Le trafic aérien intra-africain devrait connaître la plus forte croissance au monde dans les prochaines décennies. Selon les projections de l'Association internationale du transport aérien, le continent s'impose comme un futur moteur du transport aérien mondial, malgré des défis structurels persistants.
Le transport aérien africain s'apprête à entrer dans une phase d'expansion soutenue. D'après les dernières projections publiées le 17 mars par l'IATA, le trafic intra-africain devrait enregistrer un taux de croissance annuel composé de 4,9 % d'ici 2050, soit le plus élevé au monde.
Cette tendance s'inscrit dans le rapport sur les perspectives de la demande à long terme (LTDP), qui met en évidence un déplacement progressif du centre de gravité du secteur vers les marchés émergents.
Aux côtés de l'Asie-Pacifique, l'Afrique apparaît comme un pilier de la croissance mondiale du transport aérien. Cette dynamique est à portée d’une démographie en expansion, d’une croissance économique progressive et d’un potentiel encore sous-exploité en matière de connectivité.

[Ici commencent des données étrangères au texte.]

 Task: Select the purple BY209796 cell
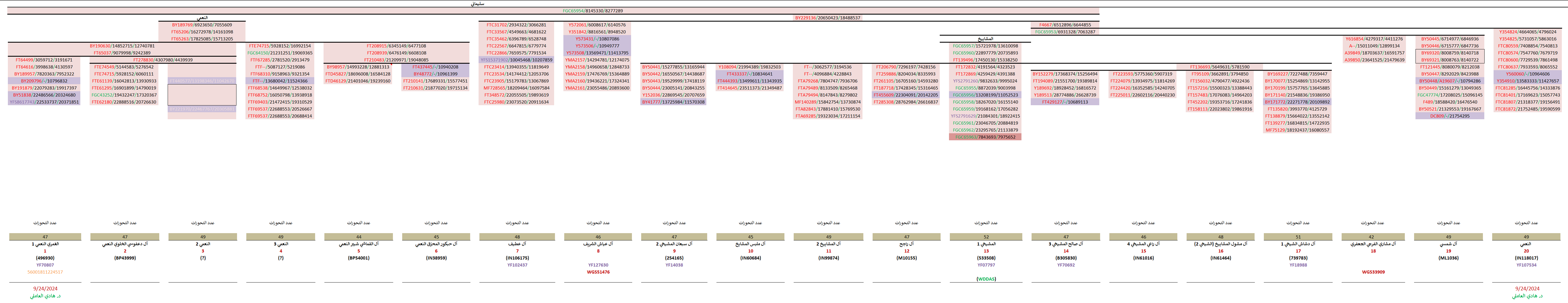coord(44,81)
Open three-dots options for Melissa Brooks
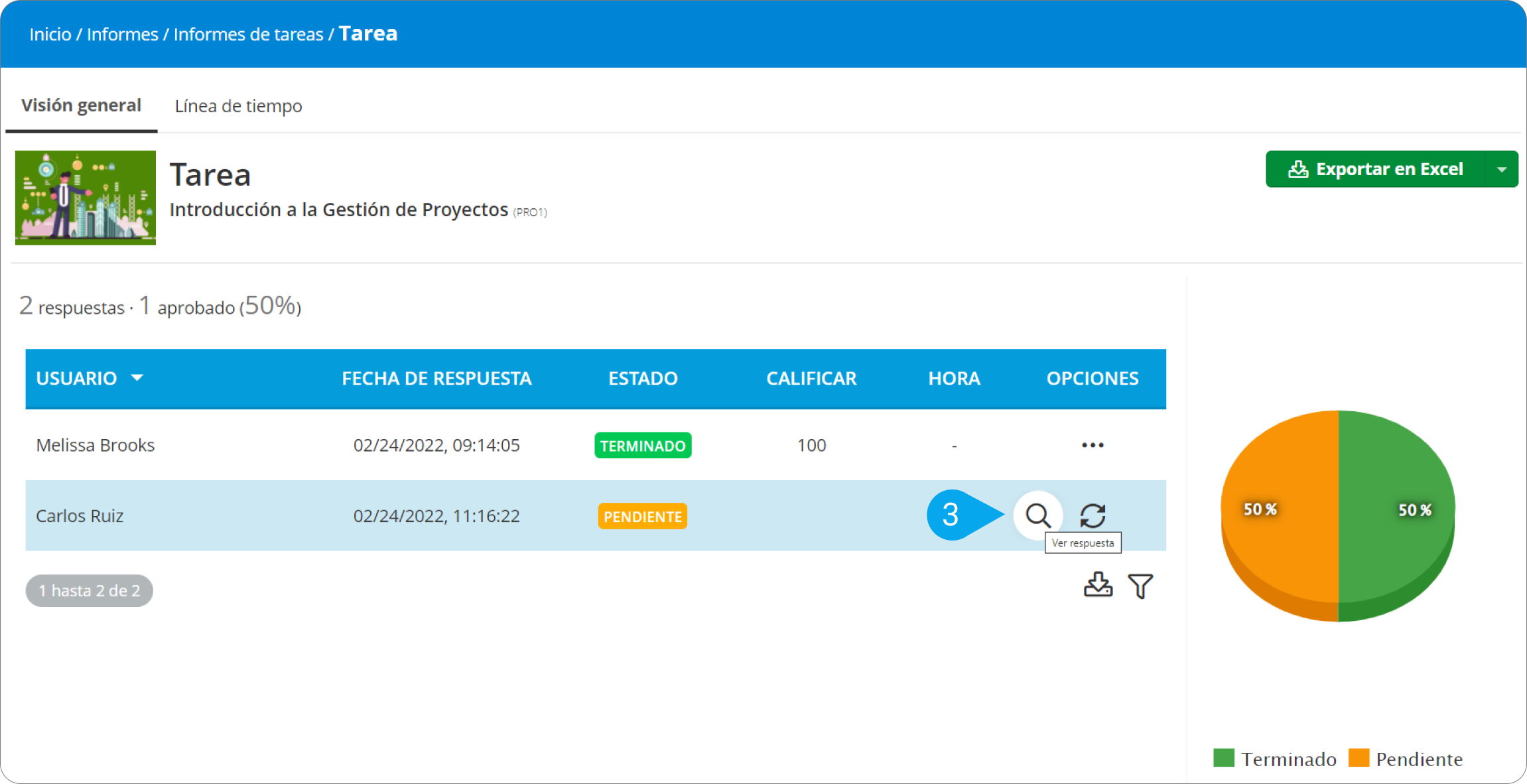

Dans le détail, les liaisons intra-africaines devraient surpasser tous les autres marchés régionaux. L'IATA souligne également la montée en puissance de plusieurs corridors stratégiques : Afrique – Asie-Pacifique : +4,5 % ; Asie-Pacifique – Moyen-Orient : +3,9 % ; Intra-Asie-Pacifique : +3,9 % ; Afrique – Amérique du Nord : +3,8 %
Cette hiérarchie confirme le rôle croissant des flux Sud-Sud dans la recomposition du transport aérien mondial.
Malgré ces perspectives prometteuses, cette croissance reste conditionnée à des réformes structurelles majeures. L'IATA insiste sur plusieurs priorités : le renforcement des infrastructures aéroportuaires ; l'augmentation des capacités des compagnies aériennes; l'amélioration des cadres réglementaires; l'accompagnement de la transition énergétique; Ces leviers sont jugés essentiels pour absorber la demande croissante et garantir un développement durable du secteur.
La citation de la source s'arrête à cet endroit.